+++ Text shown

Personally, I’m going to apply Hanlon’s razor to this: “Never attribute to malice that which can be adequately explained by stupidity.”

Google were collecting wifi data for the purposes of performing rough geolocation without the aid of a GPS module; if you collect the approximate position of a wifi access point (identified by its SSID and MAC address), then you can later calculate the location of a mobile device by cross-referencing with what wifi access points it can see. This is perfectly legitimate — all this data was being broadcast in the clear into public areas, it’s not personally identifiable, and Google were never going to disclose it directly anyway; only the results obtained from the use of the data.

The contentious bit is that they hoovered up payload data as well as just SSIDs and MACs. This means emails, web pages, downloads etc. etc. This isn’t too horrendous as anything actually important and sensitive e.g. financial stuff,  is encrypted at the transport layer by SSL anyway. The collected data could potentially be compromising and embarrassing however, and it is legally very dubious to collect and store.

Given that it’s a PR disaster and potentially illegal, I think the most plausible explanation here is cock-up. Somebody on the Street View team got sloppy and used some code from another part of the company without asking too many questions about what that code did, over and above what they were going to be using it for; said guy is now probably getting one hell of a bollocking.

Adobe vs. Apple

Apple and Adobe have been having a rather public tiff about the use of Adobe’s Flash on Apple’s mobile platforms, the phenomenally successful iPhone and iPad platforms. I’m going to have to split my response to this into two logical parts:

1. The Web

Flash is predominantly used as a container for video content, Flash-based games, and the occasional little widget. Almost every other use is a disaster; I’m sure we all have horror stories of terrible Flash-based websites.

Apple’s argument in this space is one I completely agree with: letting one company, with one proprietary implementation, control several important classes of web application is just wrong. Emerging standards like HTML5 video and canvas tags, and support for them in all the major browsers (Chrome/Safari, Firefox, IE9)  mean that we have no need to stick to Flash. Even if we were to assume that Flash was high-quality, secure, performant, and stable, which it isn’t, letting it have total control of web video would be an incredibly bad idea. The sooner it dies a miserable death, the better for all of us.

2. For The Writing of Cross-Platform Apps

This one is somewhat more of a grey area.

First off, let’s be honest; Flash doesn’t help you build cross-platform apps. It helps you write apps that run on Adobe’s platform. They want you to write Flash-based apps for the same reason that Microsoft wants you to write Windows apps, or Apple wants you to write iPhone OS apps, or Valve wants people to use the Steamworks APIs: they want you locked to their platform, for their own business reasons. There isn’t any altruism here, no matter how much Adobe wants to play the martyr.

++++++
+++ Record set

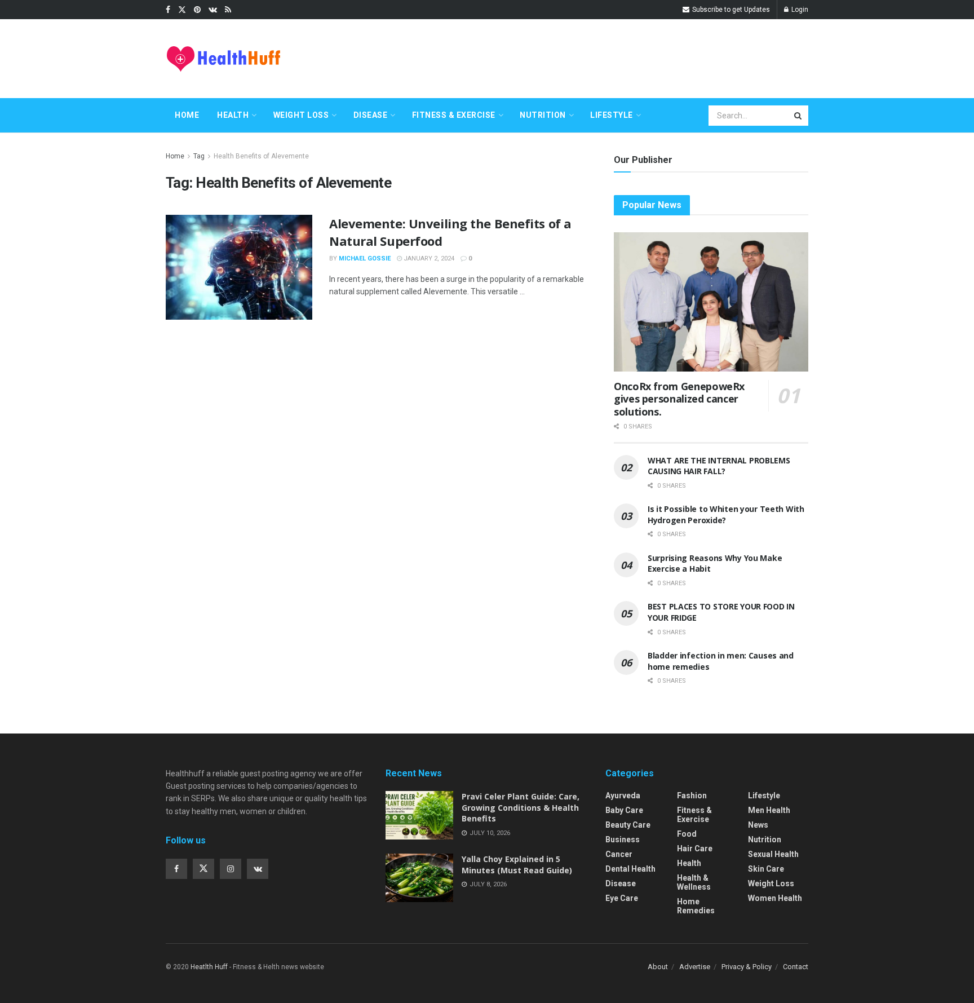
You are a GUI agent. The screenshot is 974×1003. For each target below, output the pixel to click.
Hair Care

++++++
+++ Record set

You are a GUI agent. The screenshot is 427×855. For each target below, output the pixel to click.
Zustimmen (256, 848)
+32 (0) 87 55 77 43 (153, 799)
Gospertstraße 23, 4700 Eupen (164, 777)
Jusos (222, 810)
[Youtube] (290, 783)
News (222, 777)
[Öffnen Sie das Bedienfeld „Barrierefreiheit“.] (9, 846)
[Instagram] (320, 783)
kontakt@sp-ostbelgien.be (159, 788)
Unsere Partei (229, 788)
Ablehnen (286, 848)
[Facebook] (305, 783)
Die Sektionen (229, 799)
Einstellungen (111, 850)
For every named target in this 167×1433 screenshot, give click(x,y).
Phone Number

++++++

### Required work:
Continue the blog post on Google's wifi data collection and the Apple–Adobe dispute over Flash, picking up right after its final sentence.

### Reply:
This is why Apple is refusing to let apps which target Adobe’s platform to run on their OS. Adobe are making a power-play to subvert Apple on their own platform, and Apple are rightly telling them to go fuck themselves. It’s not an unreasonable position, even from a user’s perspective. One of the reasons that Windows is a cluster-fuck is that fundamentally Microsoft lost control; they need to keep backwards compatibility with almost every Windows app ever written, even the ones that don’t play by the rules and call undocumented APIs in broken ways. That’s a millstone around their neck, preventing them from ever moving quickly. That situation is good for nobody; it hurts application stability, and it hurts innovation.

On the other hand, Apple are keeping control with an iron fist, in a fairly velvety (albeit thin) glove. Call undocumented APIs, don’t natively target Apple APIs, you get bounced out. On the other hand, it means Apple can keep nimble. They know that because all their app developers are playing by the rules, they can change things rapidly. Change CPU architectures? Boom, most apps will just recompile without needing changes. Stick a third-party toolchain in there, and you get unpredictable effects; every app using that third-party system could stop working.  What if Apple want to add new features? If Apple exposes a new API, native apps can start consuming that API straight away. They don’t have to wait for a third-party platform to figure a way to pass through that API, if they ever do. They don’t have to worry about developers only targeting the minimum common feature set.

It’s a Faustian pact. Nobody is denying that. If you don’t like Apple’s strategy, you don’t have to buy an iPhone OS device.

For the moment, I’m happy with the trade-off. When I decide on my next phone, you bet I’m going to look at Android. But I’m happy right now, and I quite want an iPad…

Anyways, if you really want to write cross-platform code, you do it the same way we’ve always done it. Write core code in C++, staying agnostic as possible to the real environment you’re running in. C++ pretty much works everywhere. Hooray for open standards! Also, on another note, I also think that half the time the FSF is full of shit. Or to be less inflammatory, they’re so committed to their ideology that they’re blind to reality. But that’s a story for another day.

iPhone Macro

I’m about to express an unpopular opinion, so I’m just going to come out and say it: I really want an iPad.

Yes, yes, I know, early adopters always get screwed, it’s locked down, doesn’t multitask, there’s no camera, there’s no Flash,  etc. etc.

Sorry, I just don’t care. It’s thin, it’s light, it’s a goddamned multi-touch tablet that’s going to have awesome third-party app support on launch (not only running legacy iPhone apps, but I bet there are going to be dedicated iPad versions of the best apps, e.g. Tweetie) and with a UX that’s pretty much second to none.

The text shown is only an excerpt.